如果有多个数据集,可以使用fill_between 将它们绘制为一个范围。
import numpy as np; np.random.seed(42)
import matplotlib.pyplot as plt

data0 = np.random.rayleigh(10,144)
data1 = np.random.rayleigh(9,144)
data2 = np.random.normal(10,5,144)

data = np.c_[data0, data1, data2]

exceedence = np.arange(1.,len(data)+1) /len(data)
sort = np.sort(data, axis=0)[::-1]

plt.fill_between(exceedence*100, np.min(sort, axis=1),np.max(sort, axis=1))

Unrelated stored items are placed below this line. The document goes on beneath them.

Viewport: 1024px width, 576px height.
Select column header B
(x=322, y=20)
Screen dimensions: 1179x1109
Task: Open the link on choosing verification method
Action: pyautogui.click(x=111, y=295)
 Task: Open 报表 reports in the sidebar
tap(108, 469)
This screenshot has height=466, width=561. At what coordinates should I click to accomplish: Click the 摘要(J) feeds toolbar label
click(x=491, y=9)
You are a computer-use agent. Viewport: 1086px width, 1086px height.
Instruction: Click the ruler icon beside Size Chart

plt.xlabel("Exceedence [%]")
plt.ylabel("Flow rate")
plt.grid()
plt.show()

【讨论】:

  • 您确实理解正确。感谢您的代码示例。您以这种方式解决了比我更优雅的问题。不过,我仍然更喜欢我的解决方案,因为它允许更精细的调整和绘制一系列流动持续时间曲线的能力,我确实发现这很难解决。但如果您对此也有想法,我会很高兴听到。
  • @F.Jehn 我根本不理解你的代码,所以我认为如果这个问题对其他人有用,则需要一个更简单的例子,因此提供了这个答案。
  • 这是个好主意。它试图重新表述我的问题,以便更容易理解我的意思。
  • 所以我用我认为你所说的“范围”更新了这个。
  • 太好了。似乎我的解决方案很糟糕。我现在将您的解决方案合并到我的解决方案中。谢谢。
【解决方案2】:

编辑:由于我的第一个答案过于复杂和不雅,我重写了它以合并 ImportanceOfBeingErnest 的解决方案。我仍然将新版本与 ImportanceOfBeingErnest 的版本放在一起,因为我认为附加功能可能会让其他人更容易为他们的时间序列绘制流持续时间曲线。如果有人可能有其他想法,请参阅:Github Repository

特点是:

  • 更改范围流量持续时间曲线的百分位数

  • 易于用作独立图形或子图。如果提供了 subplot 对象,则在该对象中绘制流持续时间曲线。当提供 None 时,它​​会创建一个并返回它

  • 范围曲线及其比较的单独 kwargs

  • 使用关键字将 y 轴更改为对数刻度

  • 扩展示例以帮助了解其用法。

代码如下:

# -*- coding: utf-8 -*-
"""
Created on Thu Mar 15 10:09:13 2018

@author: Florian Ulrich Jehn
"""
import matplotlib.pyplot as plt
import pandas as pd
import numpy as np


def flow_duration_curve(x, comparison=None, axis=0, ax=None, plot=True, 
                        log=True, percentiles=(5, 95), decimal_places=1,
                        fdc_kwargs=None, fdc_range_kwargs=None, 
                        fdc_comparison_kwargs=None):
    """
    Calculates and plots a flow duration curve from x. 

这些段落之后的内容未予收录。